• [YOUR ASSIGNMENT]: Take the line that contains "Given: Select the API tree item" and each one after it through the last line below, and retype them exactly. Leave out the pictures.
======
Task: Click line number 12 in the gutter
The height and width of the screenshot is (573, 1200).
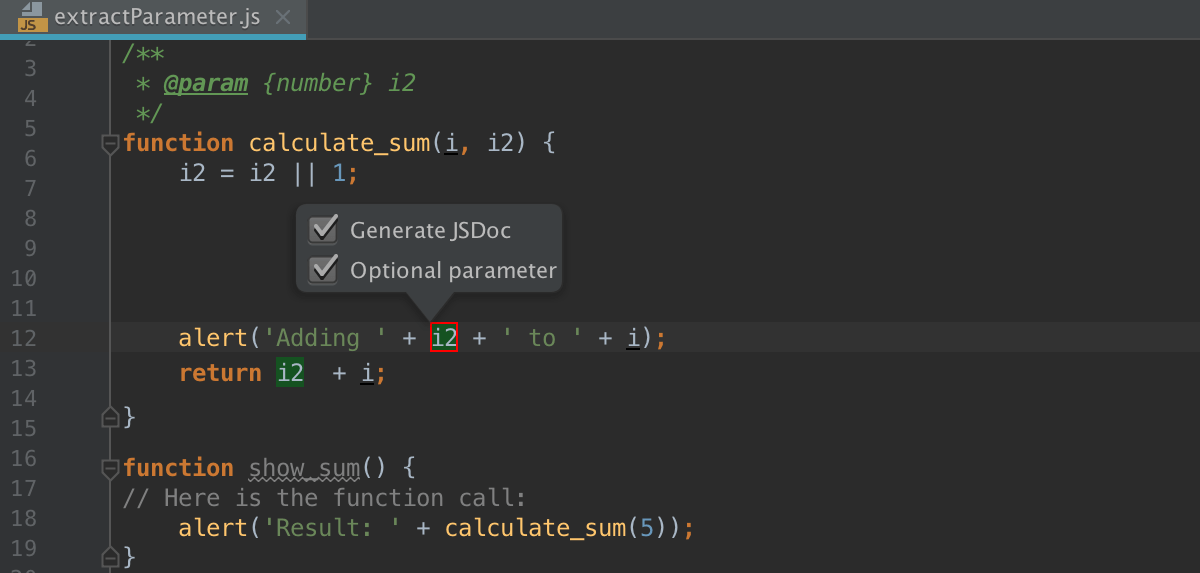Action: (x=23, y=338)
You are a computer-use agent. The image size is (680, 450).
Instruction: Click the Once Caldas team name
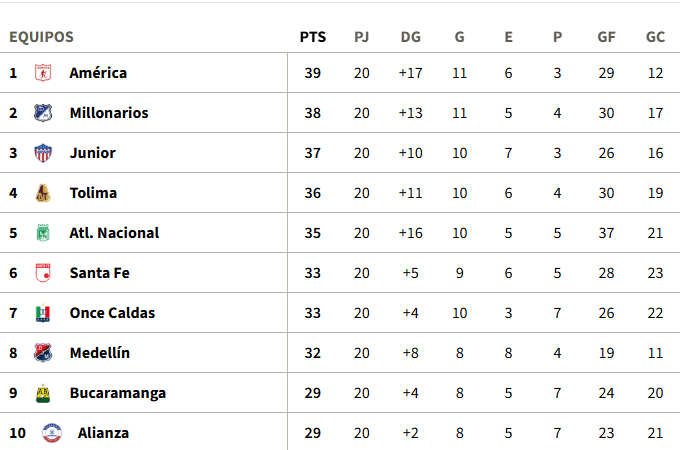(112, 313)
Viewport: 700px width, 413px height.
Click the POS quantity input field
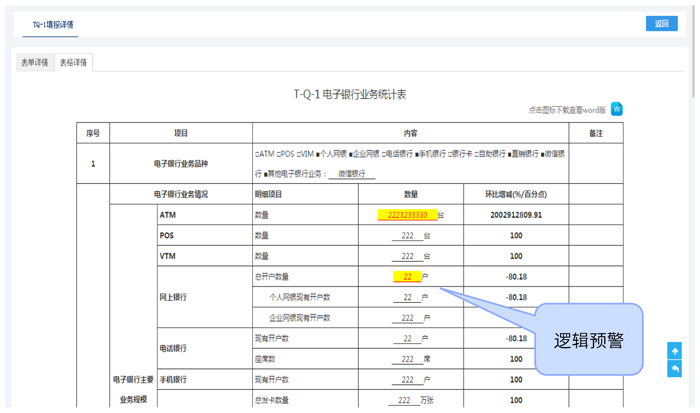click(x=407, y=236)
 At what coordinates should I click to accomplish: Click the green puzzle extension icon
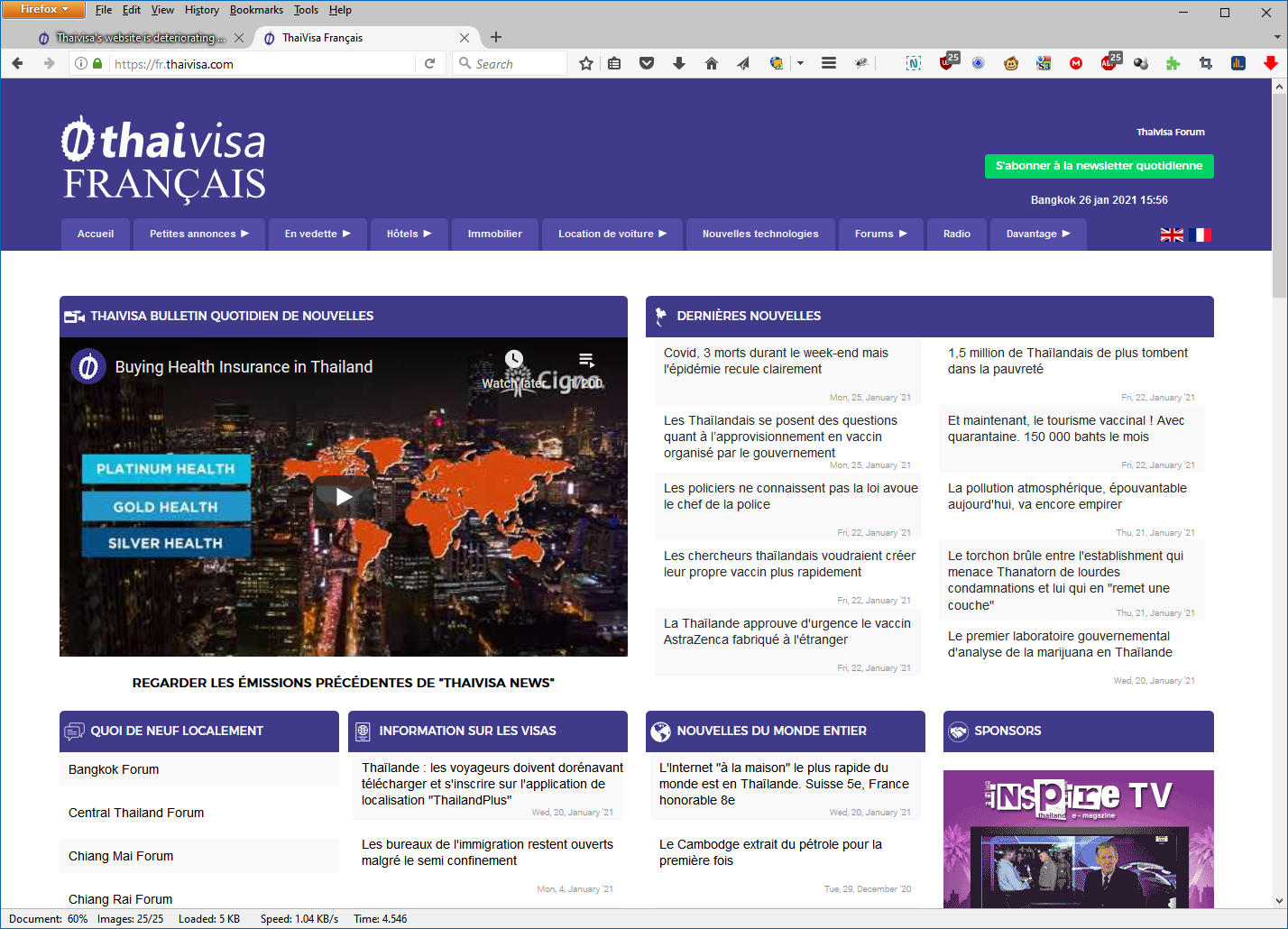click(x=1173, y=63)
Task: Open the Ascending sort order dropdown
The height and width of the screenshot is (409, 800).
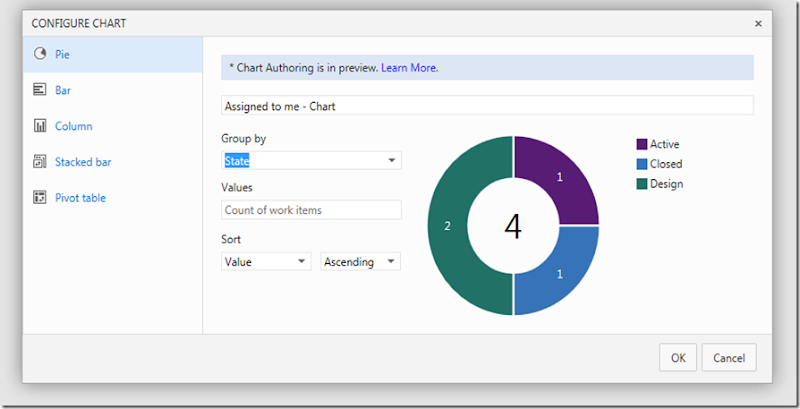Action: pos(360,261)
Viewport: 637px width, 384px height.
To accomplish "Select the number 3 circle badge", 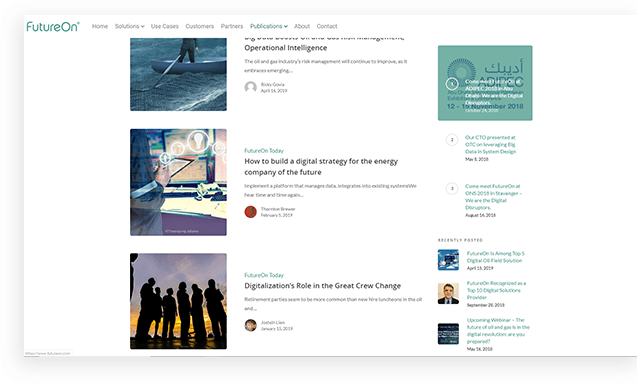I will 452,189.
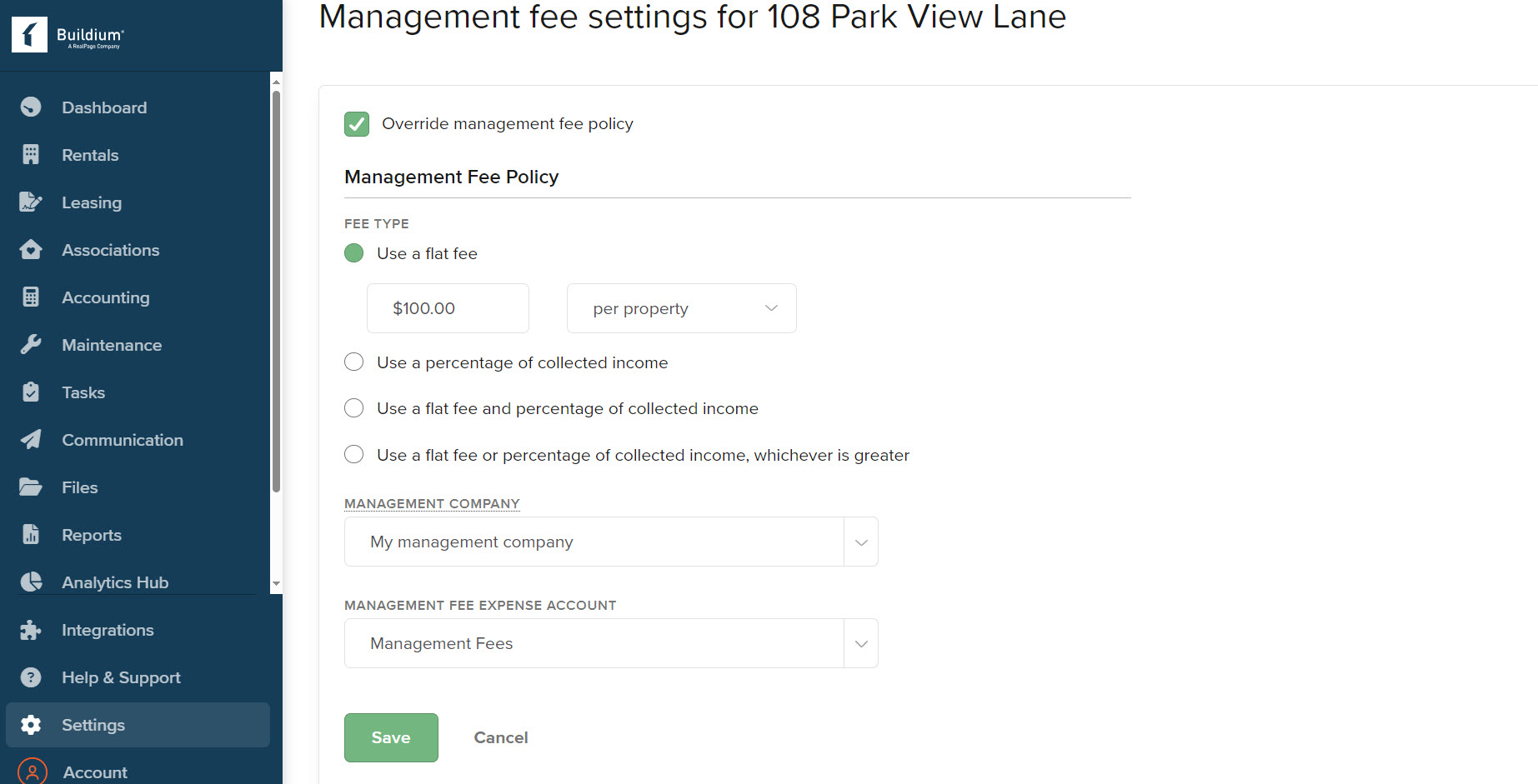Image resolution: width=1538 pixels, height=784 pixels.
Task: Open the Management Fee Expense Account dropdown
Action: click(859, 643)
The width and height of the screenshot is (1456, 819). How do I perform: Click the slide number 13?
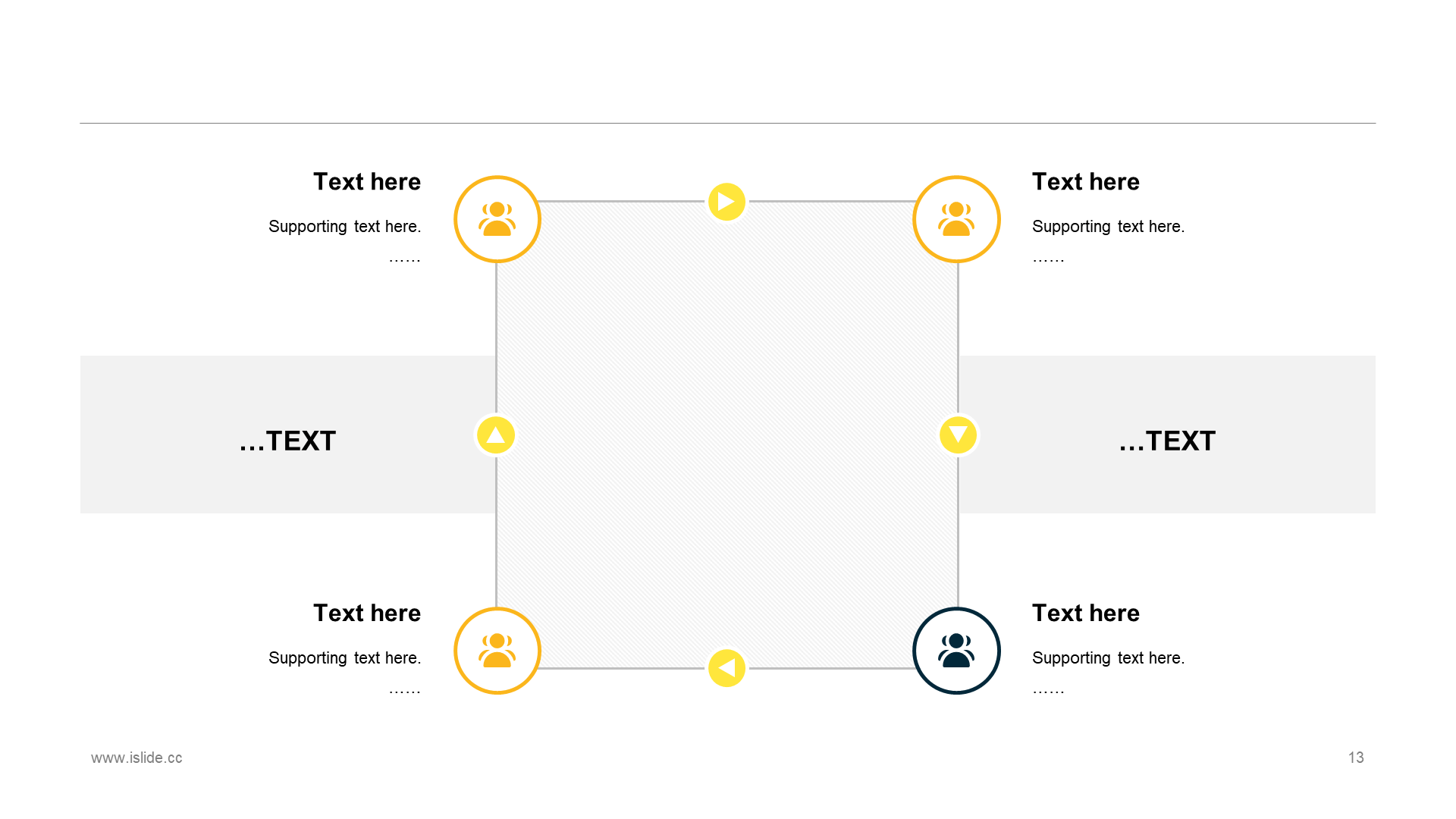click(1356, 758)
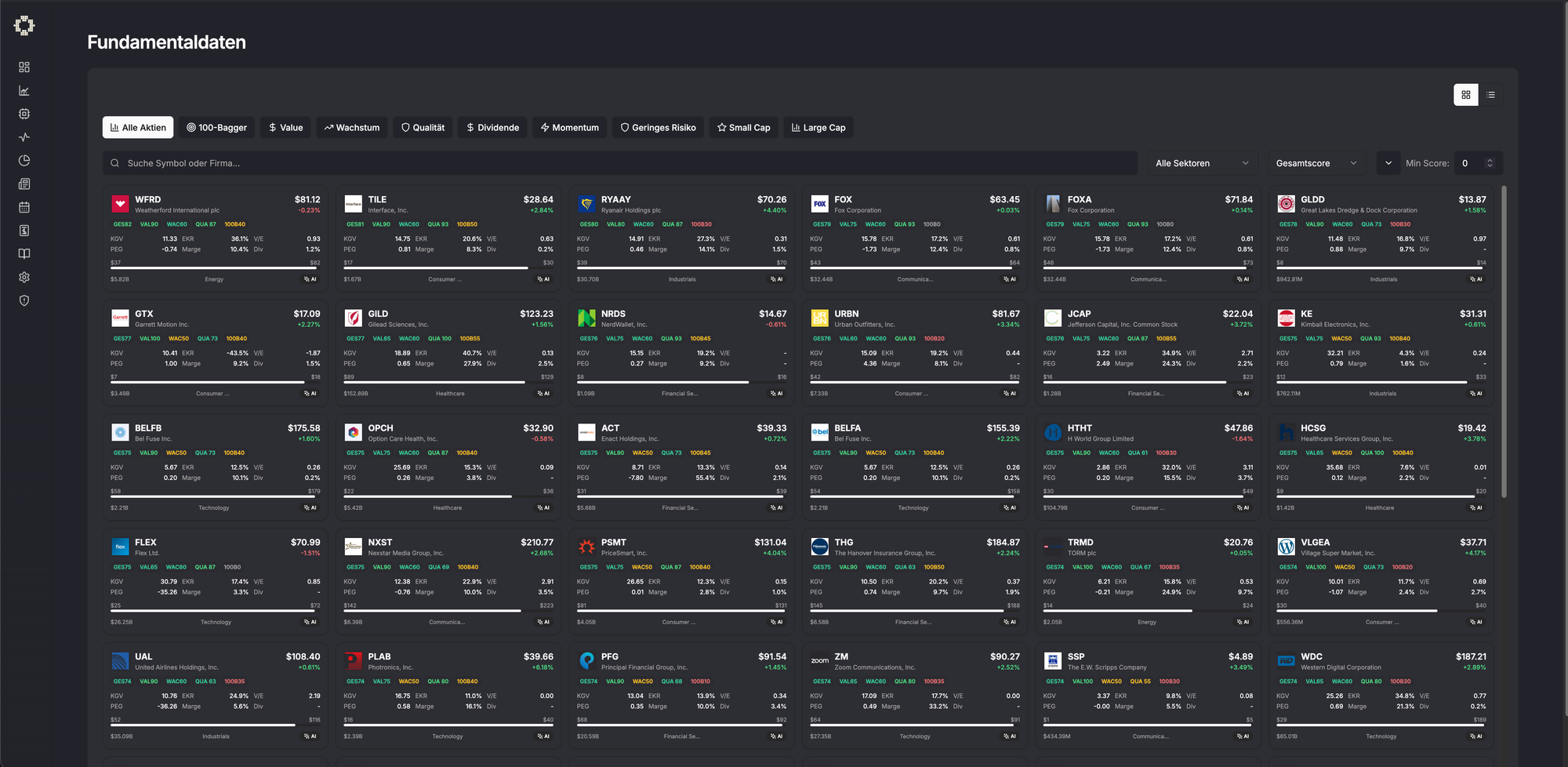Viewport: 1568px width, 767px height.
Task: Open settings gear in sidebar
Action: coord(24,278)
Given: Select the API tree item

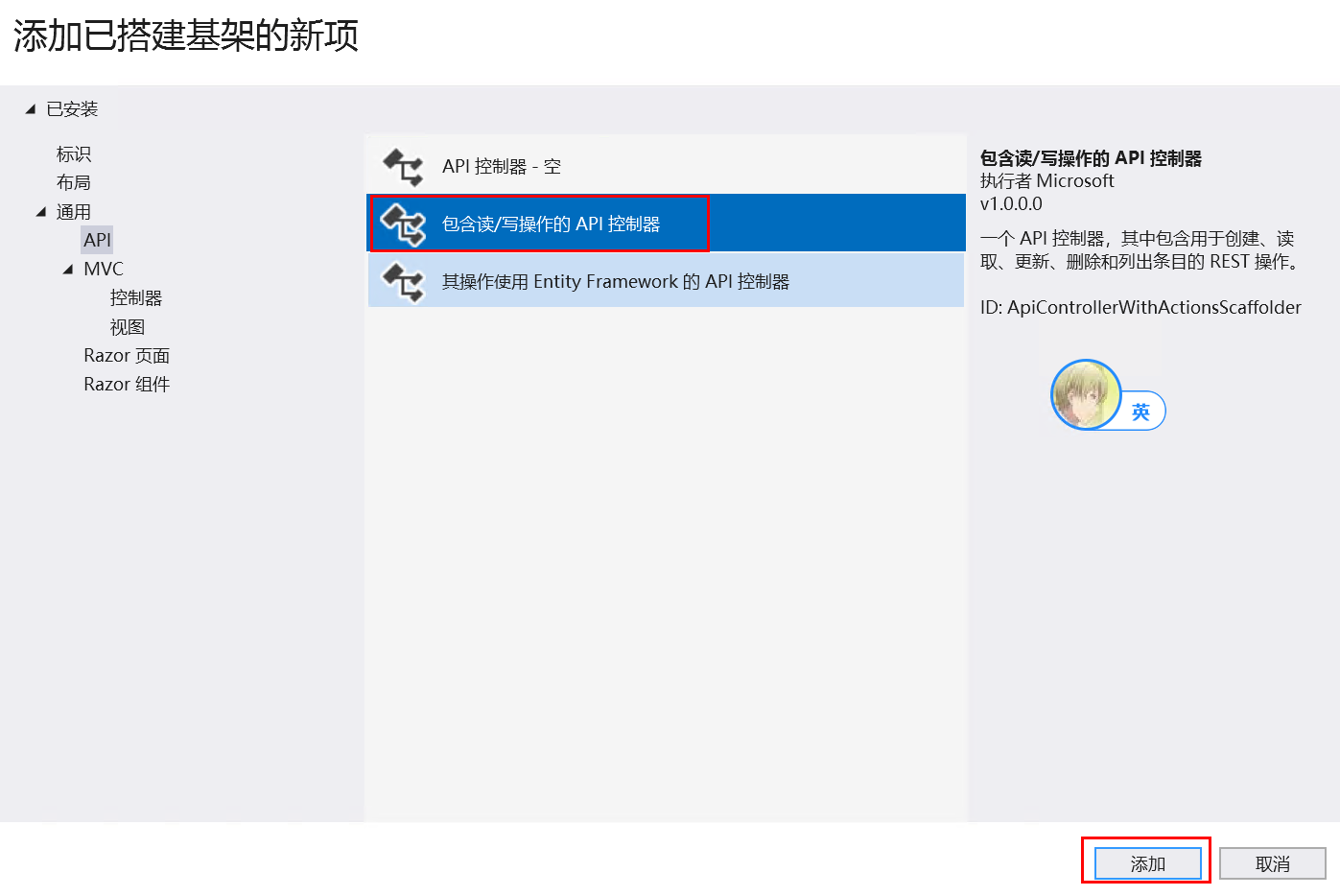Looking at the screenshot, I should coord(97,240).
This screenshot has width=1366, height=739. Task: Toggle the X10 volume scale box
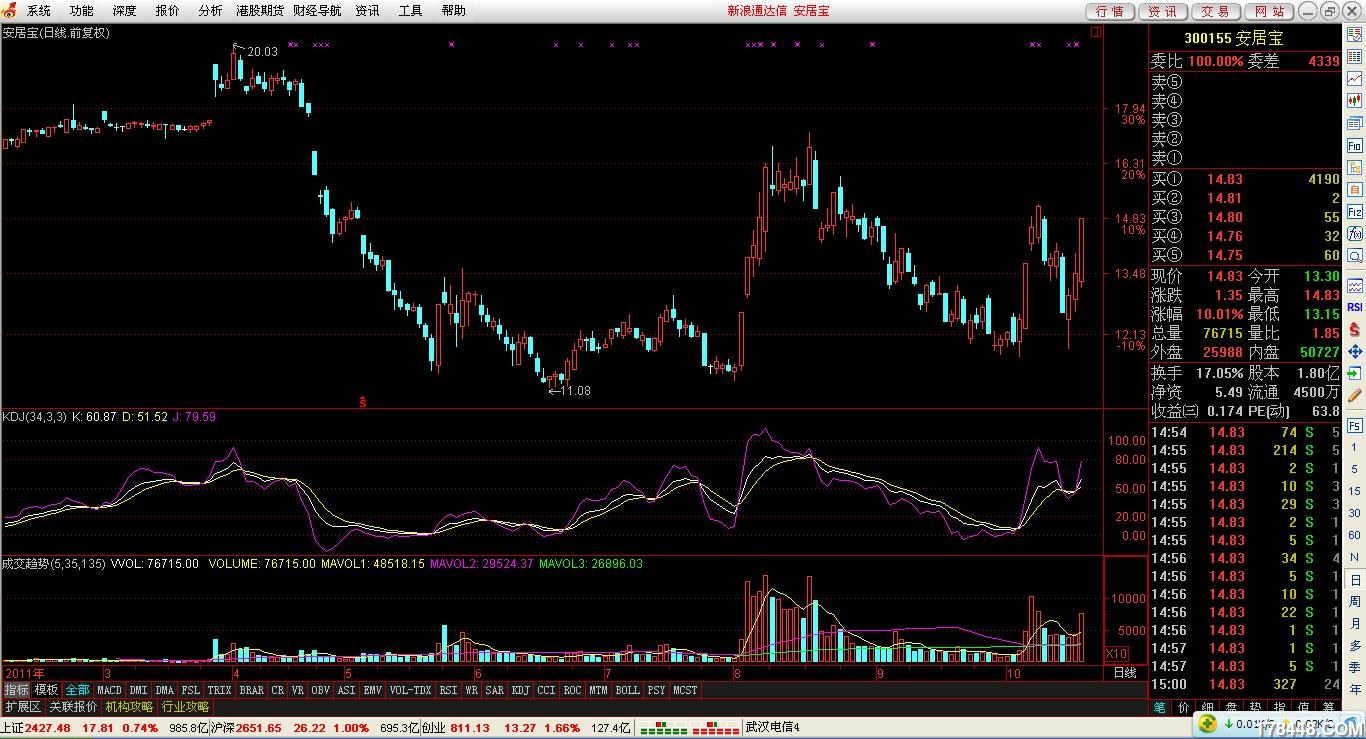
======
• [RESPONSE TO THE TASK]:
Given: Select the API tree item

Looking at the screenshot, I should coord(97,240).
This screenshot has width=1366, height=739. Task: Toggle the X10 volume scale box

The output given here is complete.